Tag Archives: aftermath

The Aftermath: Dallas Oddities & Curiosities Expo 2019 – Finale

 

And so it ends. Many thanks to the Oddities and Curiosities Expo staff for putting up with me, many thanks to the staff of Fair Park for putting up with me, and even more thanks to the attendees for making this one of the most pleasurable and memorable one-day events I’ve ever attended. For those with means to get to Austin this summer, the Triffid Ranch sets up at the Austin Oddities & Curiosities Expo on August 17, and coming back out for the Dallas 2020 Expo isn’t even a question. Between these, the Spooky Spectacle in Fort Worth in September, and the next Blood Over Texas Horror for the Holidays show in Austin in November, it’s going to be a good year for road trips.

The Aftermath: Dallas Oddities & Curiosities Expo 2019 – 9

One of the funnier questions of which I’m asked is one that doesn’t seem funny: “Do you take cards?” It’s funny in context of the last half-century. 50 years ago, ATMs were science fiction. 40 years ago, temporary venues could run credit card machines, but only if they could get a telephone line over which to transmit transactions. 30 years ago, mobile ATMs were a standard, but individual vendors generally stuck with cash unless they had access to a dedicated credit card processor, which was ridiculously expensive for small and medium-sized vendors. 20 years ago, card readers were cheaper, to the point of anybody registering a business license for any sort of retail was flooded with spam calls offering “reasonable” prices for card transactions. Ten years ago, small vendors could do the occasional card transaction, but that was dependent upon specialized readers that only worked with certain PDAs and phones, and everything was dependent upon cellular phone networks that didn’t like each other or buildings with walls thicker than toilet paper. Now? Now, when I’m asked “do you take cards?”, I just laugh and ask “What do you think this is: the Twentieth Century?” Watching the incredible changes of the last half-century, can you blame me for being fond of the phrase “I love living in the future”?

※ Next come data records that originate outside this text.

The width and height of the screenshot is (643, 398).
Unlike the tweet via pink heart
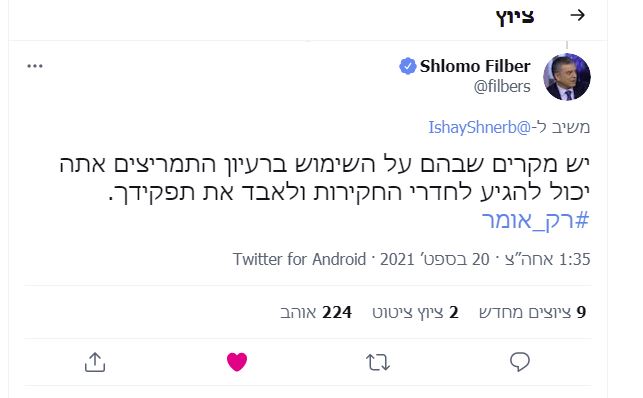[237, 362]
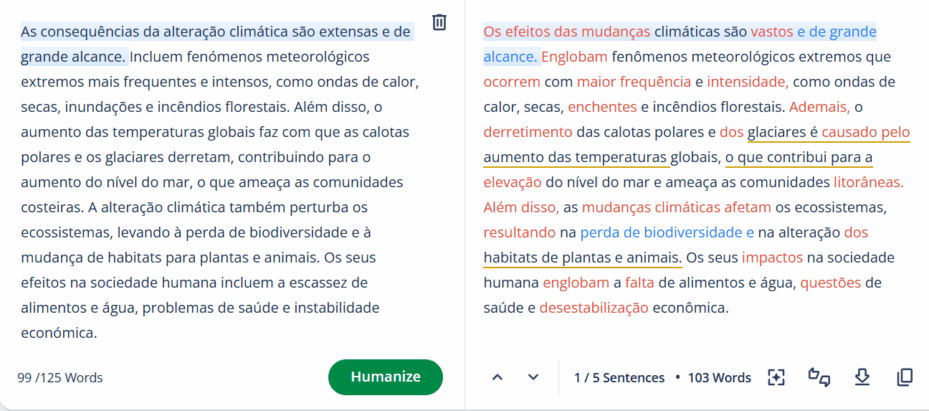Image resolution: width=929 pixels, height=411 pixels.
Task: Click the highlighted first sentence in input text
Action: pyautogui.click(x=217, y=44)
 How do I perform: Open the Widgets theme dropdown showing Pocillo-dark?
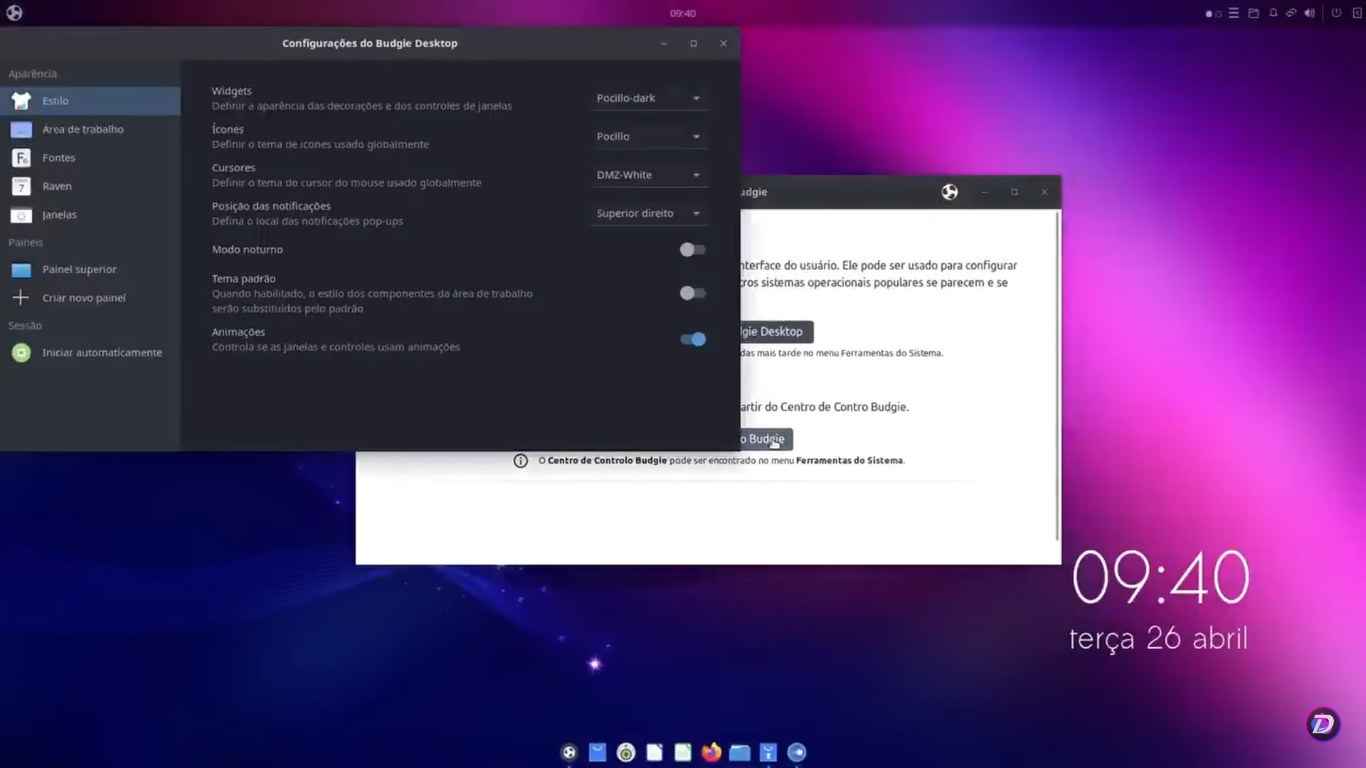[x=648, y=97]
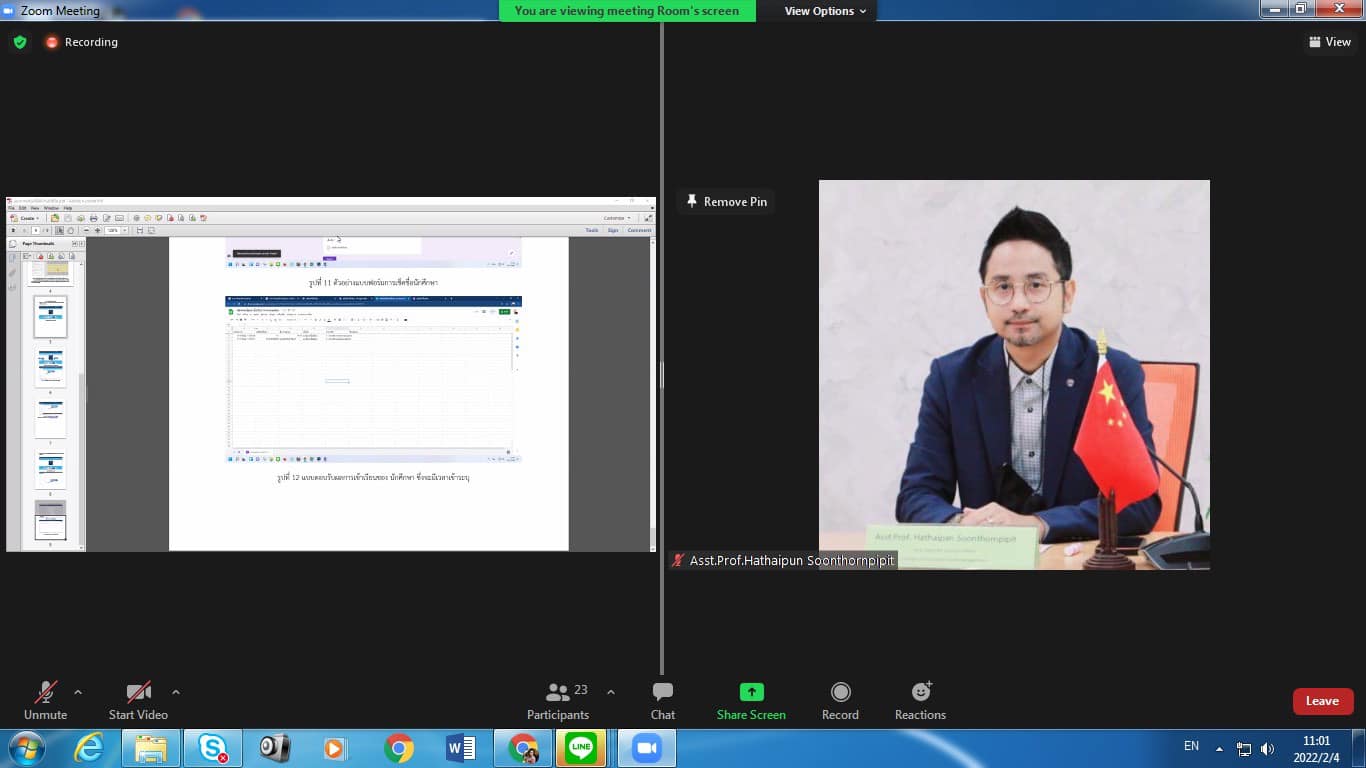Screen dimensions: 1366x768
Task: Expand video options arrow beside Start Video
Action: pyautogui.click(x=176, y=692)
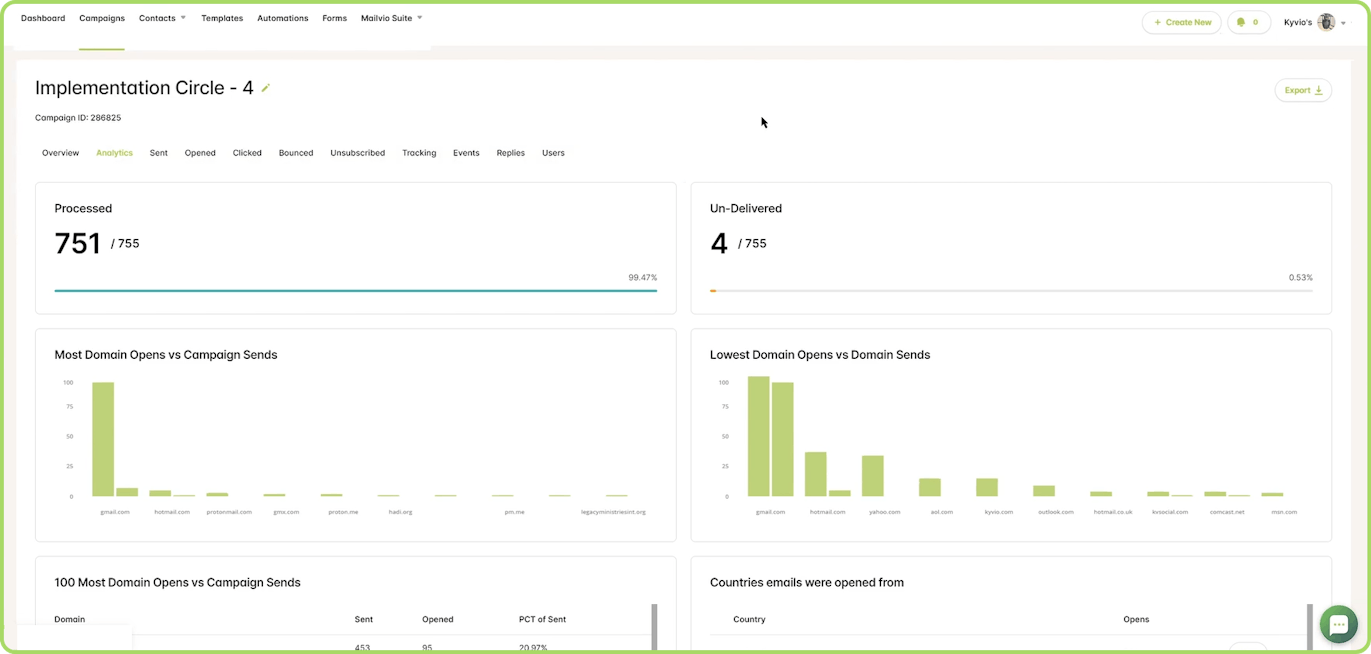Image resolution: width=1371 pixels, height=654 pixels.
Task: Navigate to Automations in top menu
Action: (x=282, y=18)
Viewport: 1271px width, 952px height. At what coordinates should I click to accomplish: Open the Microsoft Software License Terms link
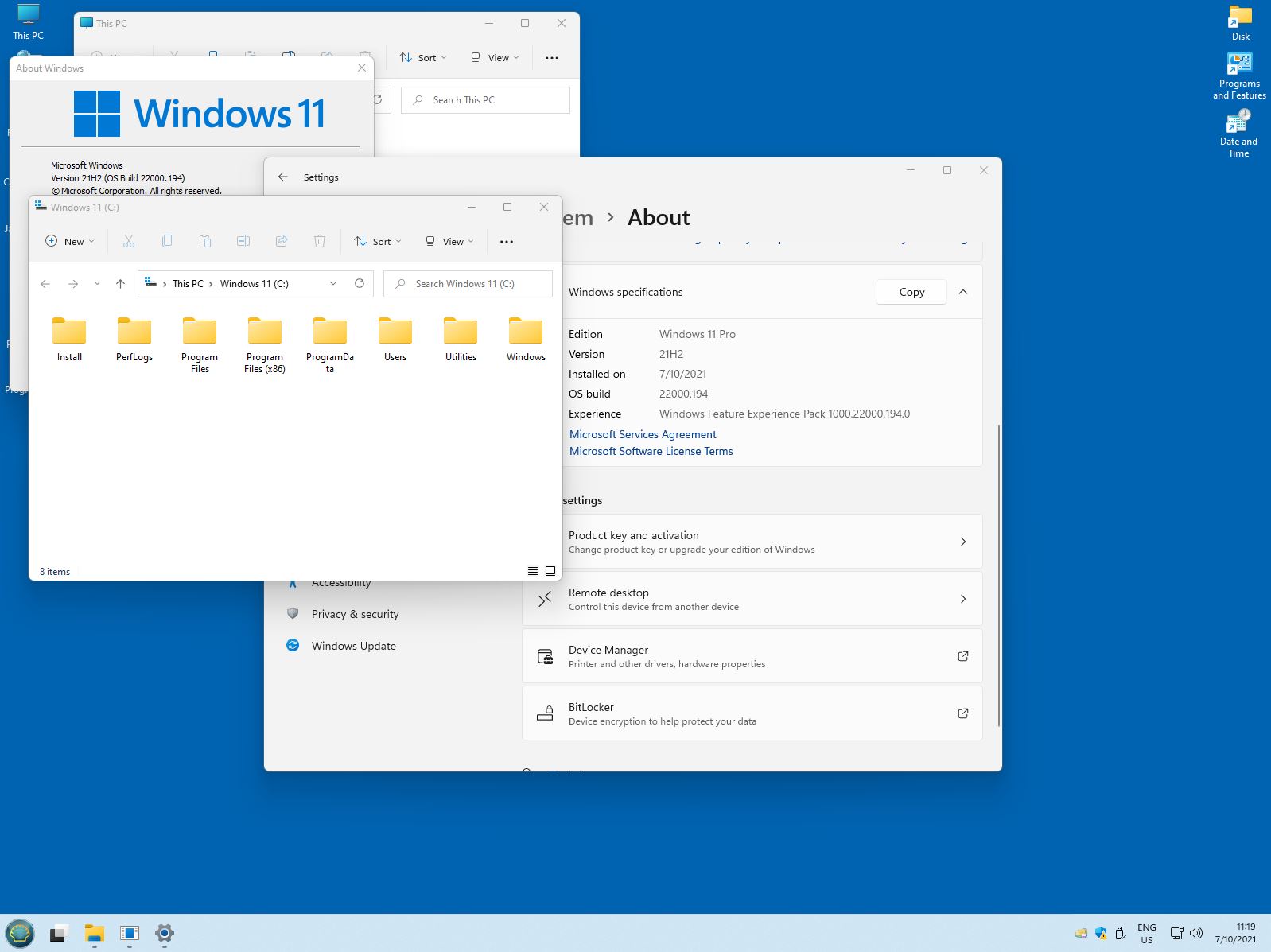pos(651,451)
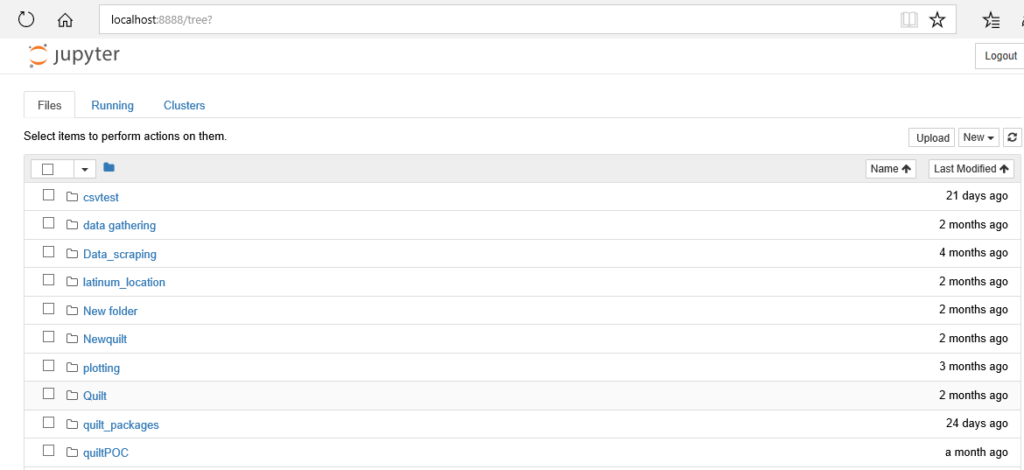Click in the browser address bar
Viewport: 1024px width, 470px height.
(496, 20)
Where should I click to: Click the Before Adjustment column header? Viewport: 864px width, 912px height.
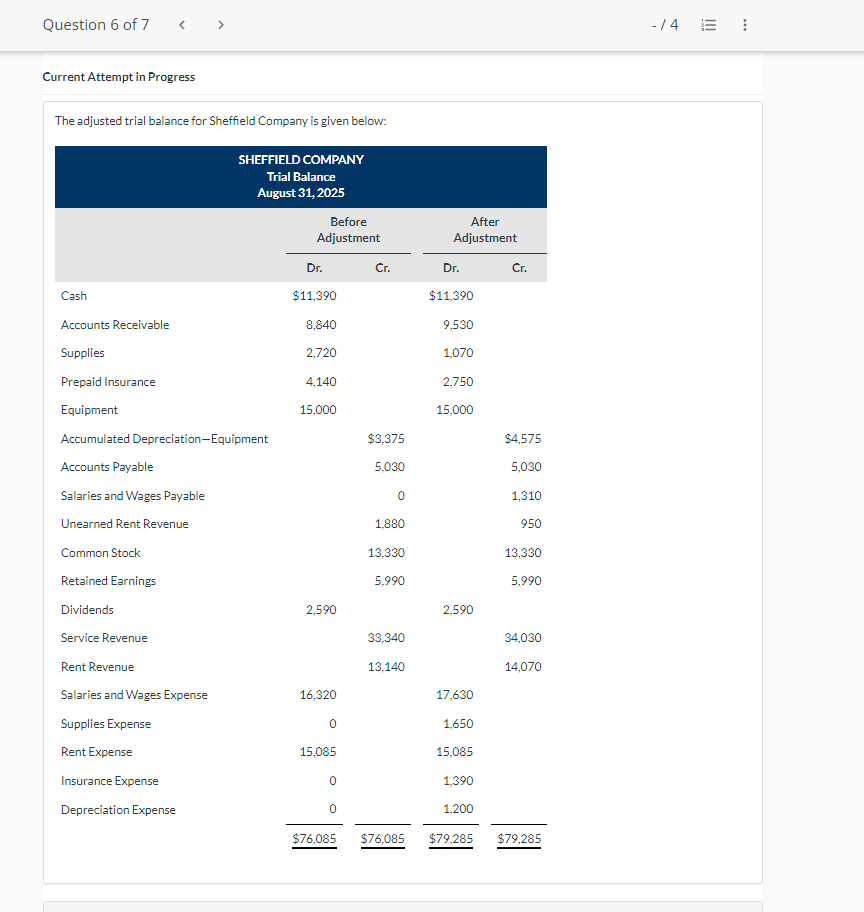click(348, 230)
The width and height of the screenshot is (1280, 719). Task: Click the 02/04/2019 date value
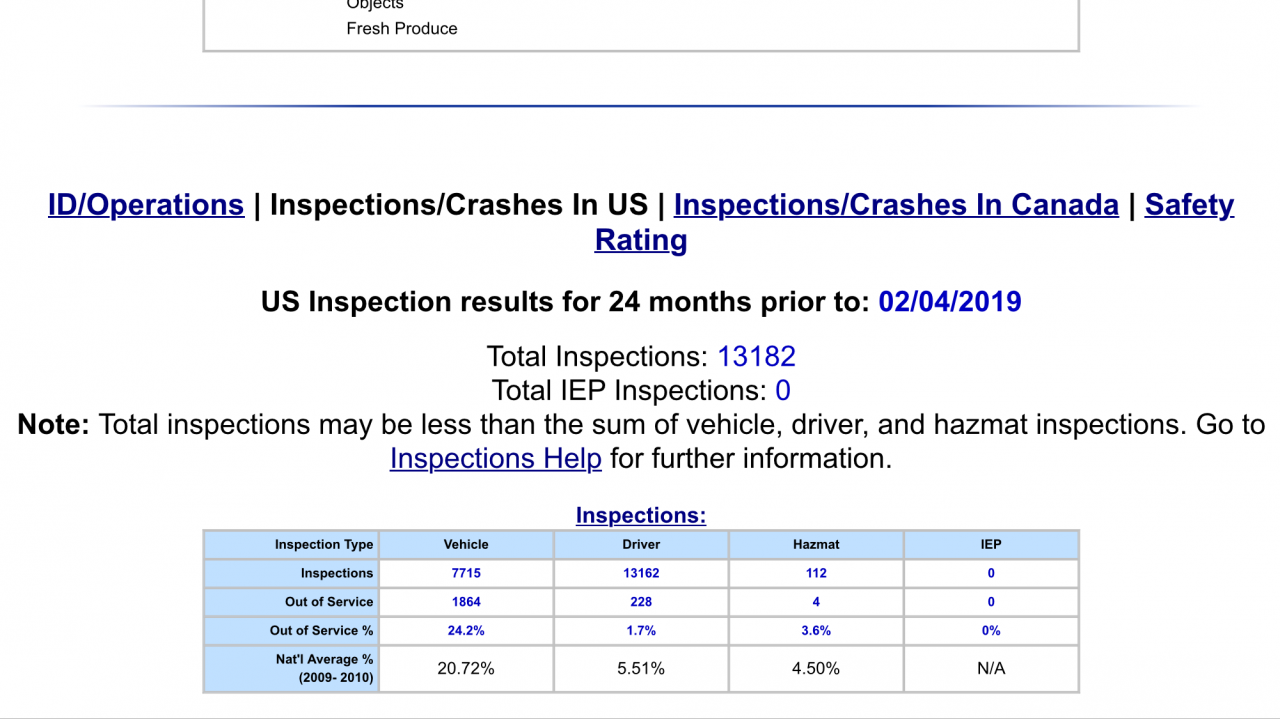tap(949, 302)
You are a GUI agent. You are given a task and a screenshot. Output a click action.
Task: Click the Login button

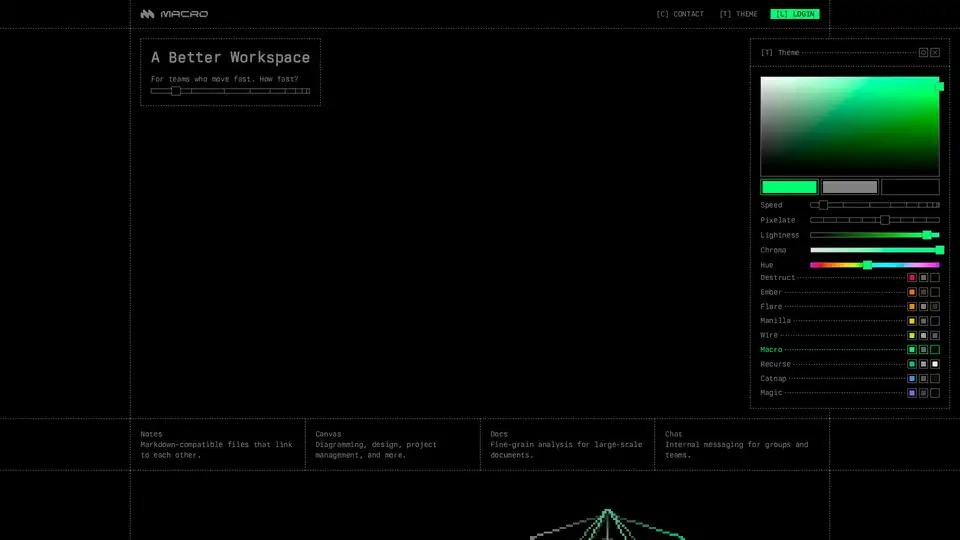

(Seriously, for both vendors and attendees of events, try to keep your payment options diversified. For vendors, this means having a good card reader through a phone or tablet AND having plenty of change for those still paying with cash. For attendees, this means having a couple of options as far as cards are concerned: many banks will shut down transactions on a card that appears to be used across multiple states or countries, even though you physically moved only a few meters. As for cash, be kind and try to diversify: the only thing that will make a vendor hate you more than trying to buy a $2 item with a $100 bill is buying an expensive item with rolls of coins. One is a surprising prevention for the other: I give change for cash in dollar coins, partly because kids love them, and partly because the person facing getting back a kilo of change suddenly either finds a smaller bill or finds a card.)

To be continued…

The Aftermath: Dallas Oddities & Curiosities Expo 2019 – 8

Having been selling plants at shows and events for a decade, many beginning vendors ask for advice on which shows and events they should attend. Never you mind that asking my advice about shows and events is like asking for vegan recipes from Jeffrey Dahmer. Unlike so much of the advice requested by beginning writers and musicians, the question isn’t “how can I skip to the front of the line?” The question is, essentially, “How do I minimize my losses and my pain?” And that’s a really good question. It’s just a shame that nobody has a good answer for it. 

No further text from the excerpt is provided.